───── Excerpted records

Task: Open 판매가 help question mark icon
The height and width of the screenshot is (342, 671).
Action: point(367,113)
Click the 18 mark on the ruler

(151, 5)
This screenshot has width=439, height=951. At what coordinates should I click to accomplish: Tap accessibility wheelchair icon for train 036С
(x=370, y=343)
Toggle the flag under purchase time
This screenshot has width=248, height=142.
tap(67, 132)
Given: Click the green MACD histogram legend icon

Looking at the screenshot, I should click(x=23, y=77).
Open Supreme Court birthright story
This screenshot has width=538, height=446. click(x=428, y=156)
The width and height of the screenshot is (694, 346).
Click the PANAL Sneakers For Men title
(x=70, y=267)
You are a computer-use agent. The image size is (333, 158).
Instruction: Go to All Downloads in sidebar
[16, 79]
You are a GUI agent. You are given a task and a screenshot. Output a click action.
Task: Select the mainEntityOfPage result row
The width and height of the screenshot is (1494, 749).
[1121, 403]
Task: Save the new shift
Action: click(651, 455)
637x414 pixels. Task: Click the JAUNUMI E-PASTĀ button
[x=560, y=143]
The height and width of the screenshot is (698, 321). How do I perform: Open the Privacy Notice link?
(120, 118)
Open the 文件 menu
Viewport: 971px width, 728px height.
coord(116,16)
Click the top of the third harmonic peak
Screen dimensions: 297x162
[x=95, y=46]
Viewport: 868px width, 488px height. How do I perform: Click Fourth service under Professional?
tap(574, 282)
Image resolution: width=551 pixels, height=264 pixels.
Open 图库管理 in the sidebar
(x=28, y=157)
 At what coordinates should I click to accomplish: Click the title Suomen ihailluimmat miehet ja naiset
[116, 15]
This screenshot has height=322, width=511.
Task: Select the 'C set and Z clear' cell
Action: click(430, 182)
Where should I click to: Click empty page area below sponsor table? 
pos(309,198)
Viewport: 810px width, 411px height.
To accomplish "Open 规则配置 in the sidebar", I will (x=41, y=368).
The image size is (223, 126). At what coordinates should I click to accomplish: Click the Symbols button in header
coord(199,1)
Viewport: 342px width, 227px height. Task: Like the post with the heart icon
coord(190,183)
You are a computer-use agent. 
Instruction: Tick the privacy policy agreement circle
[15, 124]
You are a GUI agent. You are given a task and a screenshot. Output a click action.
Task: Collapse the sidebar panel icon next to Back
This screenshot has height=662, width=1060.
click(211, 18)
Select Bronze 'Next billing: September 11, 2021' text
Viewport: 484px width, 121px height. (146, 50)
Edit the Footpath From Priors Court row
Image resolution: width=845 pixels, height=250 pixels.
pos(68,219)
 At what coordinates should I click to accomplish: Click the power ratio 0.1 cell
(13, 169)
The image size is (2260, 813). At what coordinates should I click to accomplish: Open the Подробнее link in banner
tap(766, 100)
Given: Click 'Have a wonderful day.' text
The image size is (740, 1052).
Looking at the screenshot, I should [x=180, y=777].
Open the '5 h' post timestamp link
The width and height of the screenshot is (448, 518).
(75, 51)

──────────

**Your assignment:**
Would you print, exactly as written, every line above from the one holding "You are a computer-use agent. The" through the one holding "Viewport: 810px width, 411px height.", with both included and no other lines?

**Answer to the exercise:**
You are a computer-use agent. The image size is (333, 158).
Instruction: Go to All Downloads in sidebar
[16, 79]
You are a GUI agent. You are given a task and a screenshot. Output a click action.
Task: Select the mainEntityOfPage result row
The width and height of the screenshot is (1494, 749).
[1121, 403]
Task: Save the new shift
Action: click(651, 455)
637x414 pixels. Task: Click the JAUNUMI E-PASTĀ button
[x=560, y=143]
The height and width of the screenshot is (698, 321). How do I perform: Open the Privacy Notice link?
(120, 118)
Open the 文件 menu
Viewport: 971px width, 728px height.
coord(116,16)
Click the top of the third harmonic peak
Screen dimensions: 297x162
[x=95, y=46]
Viewport: 868px width, 488px height. How do I perform: Click Fourth service under Professional?
tap(574, 282)
Image resolution: width=551 pixels, height=264 pixels.
Open 图库管理 in the sidebar
(x=28, y=157)
 At what coordinates should I click to accomplish: Click the title Suomen ihailluimmat miehet ja naiset
[116, 15]
This screenshot has height=322, width=511.
Task: Select the 'C set and Z clear' cell
Action: click(430, 182)
Where should I click to: Click empty page area below sponsor table? 
pos(309,198)
Viewport: 810px width, 411px height.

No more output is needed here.